James Carville, the country’s best known and most colorful political consultant, was born on October 25, 1944. He grew up the oldest of eight children in Carville, Louisiana, a one-stop-sign town on the Mississippi River which was named at the turn of the century for his grandfather, the town’s postmaster. His father, Chester James Carville, was also a postmaster, as well as the owner of a general store. His mother, named Lucille but known to all as Miss Nippy, successfully sold World Book encyclopedias door-to-door and put all eight of her children through college with the proceeds.
Carville, who probably has managed more campaigns than any other political consultant in America, got his first job in politics-canvassing for a car dealer running for the Louisiana state legislature-while still a student at Ascension Catholic High School. In 1962 he entered Louisiana State University and-not to put too fine a spin on it-flunked out four years later. To assuage his Catholic guilt, he quickly enlisted in the Marine Corps. After serving for two years, at San Diego’s Camp Pendleton, he returned to LSU, finished his undergraduate degree at night, and then, with the financial assistance of an uncle, went on to earn a law degree. Carville was a litigator for a Baton Rouge law firm from 1973 until 1979, but he was never happy working as a lawyer, and as a result he spent much of his free time as a consultant to Democrats running for local and statewide offices. He managed his first campaign, a U.S. Senate race in Virginia, in 1982. The following year, while managing Lloyd Doggett’s unsuccessful bid for governor of Texas, he acquired the nickname “Ragin’ Cajun” and began his odd-couple professional collaboration with Paul Begala, who had just graduated from the University of Texas. The two teamed up full time in 1989 and formed the Carville & Begala political consulting firm, specializing in strategy, message development, “earned media,” and, above all, winning elections for Democrats.
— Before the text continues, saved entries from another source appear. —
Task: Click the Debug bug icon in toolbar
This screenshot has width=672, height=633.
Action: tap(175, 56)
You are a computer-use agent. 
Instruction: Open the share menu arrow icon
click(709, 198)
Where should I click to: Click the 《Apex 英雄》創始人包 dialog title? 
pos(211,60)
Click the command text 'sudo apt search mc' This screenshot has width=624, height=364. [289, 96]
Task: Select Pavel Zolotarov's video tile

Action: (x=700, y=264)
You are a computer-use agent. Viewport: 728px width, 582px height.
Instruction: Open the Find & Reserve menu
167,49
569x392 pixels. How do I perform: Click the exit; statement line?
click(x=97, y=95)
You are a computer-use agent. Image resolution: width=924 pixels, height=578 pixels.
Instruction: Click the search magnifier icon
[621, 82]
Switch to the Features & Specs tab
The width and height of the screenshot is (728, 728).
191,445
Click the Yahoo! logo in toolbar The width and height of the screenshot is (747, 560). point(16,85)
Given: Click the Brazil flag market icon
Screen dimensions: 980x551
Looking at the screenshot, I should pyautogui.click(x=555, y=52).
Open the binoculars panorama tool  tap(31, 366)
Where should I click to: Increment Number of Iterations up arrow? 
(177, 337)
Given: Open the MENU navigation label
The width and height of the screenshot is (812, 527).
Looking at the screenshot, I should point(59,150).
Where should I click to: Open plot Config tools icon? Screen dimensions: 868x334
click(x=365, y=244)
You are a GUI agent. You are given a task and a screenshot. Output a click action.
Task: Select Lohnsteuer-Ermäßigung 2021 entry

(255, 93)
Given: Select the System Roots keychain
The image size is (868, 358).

Carville and Begala’s biggest win was Bill Clinton’s election to the presidency in 1992, the first time a Democrat had claimed the White House in 12 years. In 1993 Carville was honored as the Campaign Manager of the Year by the American Association of Political Consultants for his leadership of Clinton’s fearsome and intense Little Rock campaign headquarters, known as the “War Room.” This role also made him the focus, along with George Stephanopoulos, of the feature-length documentary film “The War Room,” an Academy Award nominee. He is currently serving as a Senior Political Advisor to the President.
Carville’s long list of electoral successes also includes the 1991 U.S. Senate victory of Harris Wofford over Richard Thornburgh, in Pennsylvania; the 1990 gubernatorial victories of Zell Miller, in Georgia, and Robert P. Casey, in Pennsylvania; the 1988 re-election of Senator Frank R. Lautenberg, in New Jersey; the 1987 gubernatorial victory of Wallace Wilkinson, in Kentucky; and the 1986 gubernatorial victory of Robert Casey, in Pennsylvania.
Carville is married to Mary Matalin, the deputy campaign manager of George Bush’s re-election bid, and now host of CNBC’s nightly political talk show “Equal Time” and the daily CBS radio program “The Mary Matalin Show.” The couple co-wrote All’s Fair: Love, War, and Running for President (Simon & Schuster/ Random House, 1994), one of the best selling campaign memoirs in American history. They had their first child, Matalin Mary Carville, last summer.